地下、食料はなく、敵が外にいる、大人がやったところで問題なくいきようもない超絶縛りプレイ。でもやはりどこか安心感を持って読めるのは、未来を知っているから(一巻で)というよりかはそうした覚悟を持ったキャラクタが一貫して描かれているからだ。前向きな意志、より善くしようとするキャラクタがいるからどんなに悲惨な状況が描かれてもある程度は安心して読み進めることが出来る。人類のしぶとさへの肯定がそこにはある。

ちゃぶ台をひっくり返し火をつけて、燃えカスをグシャグシャとかき混ぜながらも尚、消えなかった火種。その火種が度重なる苦難を経て尚、再度燃え上がらんとするその苦闘、生まれ出る萌芽、それをこんなにも鮮明に描き出してみせる小川一水という男は何者なのだと読んでいて驚くばかりだった。毎度毎度このシリーズは出る度に度肝を抜かれる。常に想像していた水準より凄いものが出てくる。

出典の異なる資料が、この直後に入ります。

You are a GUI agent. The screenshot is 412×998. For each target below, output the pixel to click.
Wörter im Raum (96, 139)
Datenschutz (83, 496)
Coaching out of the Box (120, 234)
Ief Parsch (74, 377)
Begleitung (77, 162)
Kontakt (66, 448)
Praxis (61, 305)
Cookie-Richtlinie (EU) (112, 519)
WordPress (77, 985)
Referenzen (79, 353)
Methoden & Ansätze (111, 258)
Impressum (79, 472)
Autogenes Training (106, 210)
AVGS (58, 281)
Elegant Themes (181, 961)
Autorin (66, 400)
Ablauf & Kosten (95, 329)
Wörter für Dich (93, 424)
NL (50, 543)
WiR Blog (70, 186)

生き残りをかけた人類の資源戦略も読み応えたっぷりだが、一方で必要になってくるのが当然だが生殖だ。それは最初っから問題として提示されている。人間、生きてりゃセックスするものだし、死にかけてて明日をもしれぬとなればこれまたせざるを得ない。人類が続いてきたのはセックスをしたからだし、つまるところ至極自然なものなのである。密接した空間に男女が押し込まれれば理屈でなく自然に発情するように「そういうもの」なのである、ということがいくども描かれていく。

生殖行為について

余談。しかし第四部もそうだったけど、小川一水さんの書くエロはぜんぜんやらしくないんだよなあ。保健体育的な健全さというか、「こういう状況に人間を配置すれば当然セックスをしますね、はい、観察してみましょう。はい、興奮していますね」といった冷静な観察者の目で、どうしても観てしまう。描写が妙に普通、蛋白なのも関係しているかもしれない。最初の描写終了時など『二人は体力の続く限り交わり続け、最後には疲れ果てて抱き合ったまま泥のように眠り込んだ。』だもの。

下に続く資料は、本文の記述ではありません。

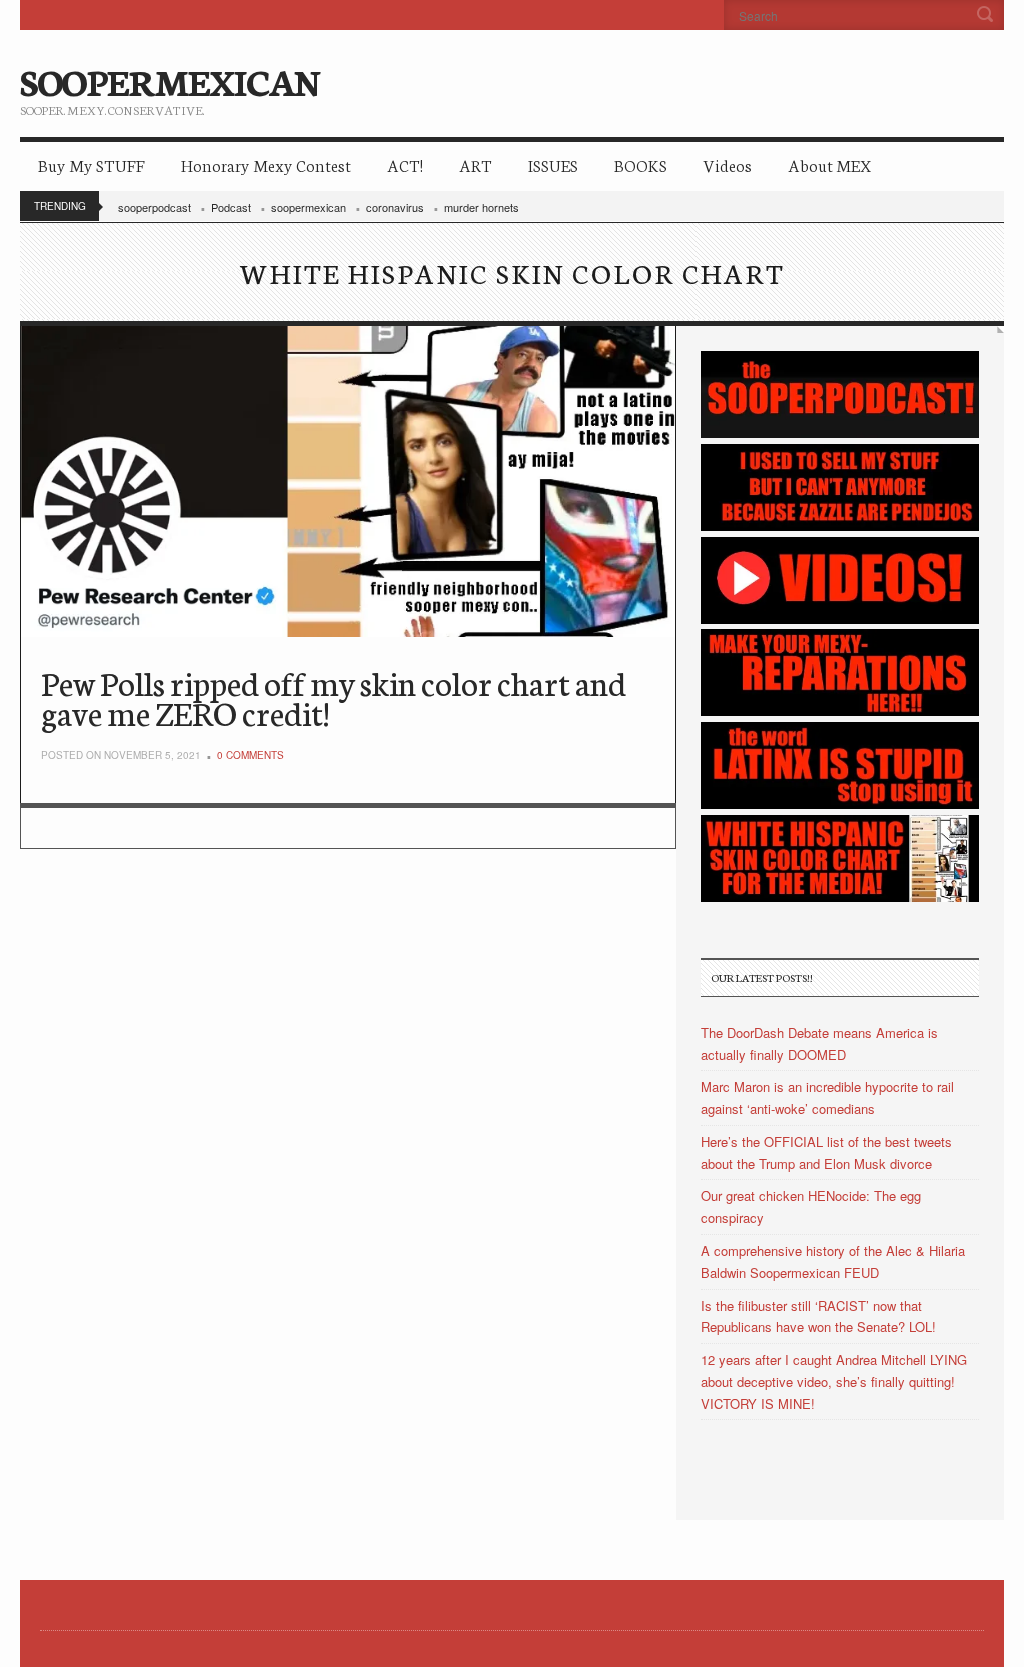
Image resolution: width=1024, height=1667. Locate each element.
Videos (727, 164)
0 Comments (250, 755)
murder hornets (481, 207)
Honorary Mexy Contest (266, 164)
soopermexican (308, 207)
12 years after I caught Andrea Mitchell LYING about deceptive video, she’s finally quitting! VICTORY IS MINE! (834, 1381)
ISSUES (553, 164)
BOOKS (640, 164)
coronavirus (395, 207)
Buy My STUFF (91, 164)
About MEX (829, 164)
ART (475, 164)
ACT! (405, 164)
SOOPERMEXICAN (169, 80)
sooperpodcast (154, 207)
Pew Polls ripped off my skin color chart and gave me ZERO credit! (333, 697)
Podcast (231, 207)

描写が淡白なのが意図的なのかどうかは別として、セックス自体をやらしく書くことが主目的というよりかは、セックスが常に社会的? 文化的? な意味合いを伴って描写されるからだろう。単純に生殖の為のセックスというよりかは、常にその先には人類の繁殖のためだとか、人類はこういう状況であればセックスをするものなのであるといった注釈がついてくるようなセックスだからこそ描写が連続してもそこにはやらしさといったものはなくなっている。

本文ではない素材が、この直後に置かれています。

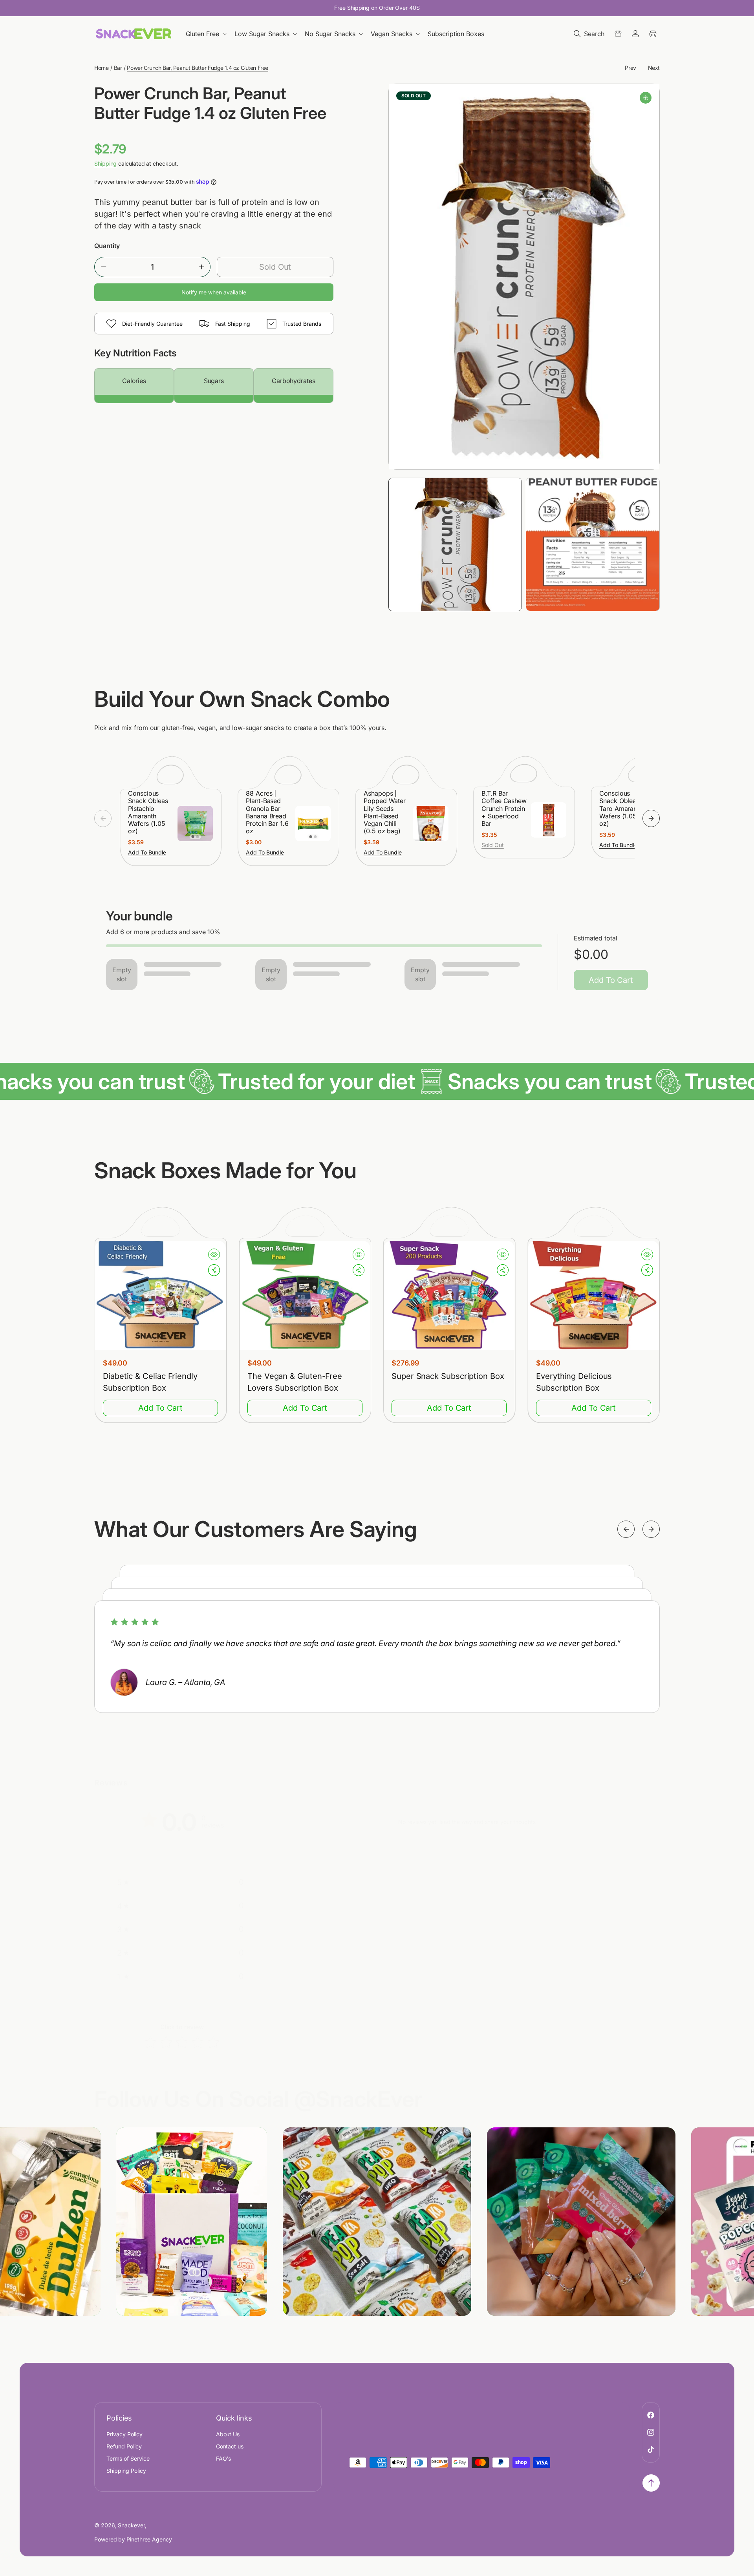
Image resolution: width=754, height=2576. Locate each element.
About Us (228, 2433)
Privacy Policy (124, 2433)
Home (101, 67)
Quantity (107, 246)
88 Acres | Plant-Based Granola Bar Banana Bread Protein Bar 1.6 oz (267, 812)
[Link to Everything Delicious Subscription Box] (593, 1295)
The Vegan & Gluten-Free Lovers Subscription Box (294, 1382)
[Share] (214, 1270)
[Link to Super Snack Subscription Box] (449, 1295)
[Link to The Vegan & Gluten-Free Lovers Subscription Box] (305, 1295)
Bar (118, 67)
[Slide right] (651, 818)
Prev (630, 67)
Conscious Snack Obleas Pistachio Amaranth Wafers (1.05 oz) (148, 812)
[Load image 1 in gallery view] (455, 545)
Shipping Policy (126, 2470)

しかし初々しいやりとりにはずいぶんとほっこりしました。読んでいるこっちが恥ずかしくなるという。なんか、やっていることも状況もとんでもなくシビアなのに常にどこかそらでほっこりしてしまうのは、この少年漫画的なお約束イベントやキャラクタのやりとりに寄っているよなあと思ったり。アンバランスといえばアンバランスなのかもしれないが、だがそれがいい。

まとめ

今回も素晴らしい出来。人類に対する前向きな視点、深まる天冥の標世界の謎、SF的大ネタ、孤島的環境を五万人でやる際の社会環境書き込みと、大ネタがこれでもかと詰め込まれているのに400ページで完結させていてすげえ、これが『時砂の王』を一冊で、『復活の地』を3冊で書ききった男の構成力か、と一度読み終えた後絶句してしまった。今回はちょっと『復活の地』ライクでしたな。8部、9部、10部で突然時砂の王的なタイムトラベル要素が出てきて「歴史の過ちを修正する──!!」的な展開になったらまた大変燃えるけれど絶対にないだろう。

しかし次は来年夏か……。まだまだ遠い。だがもちろん待つ。座して待つ。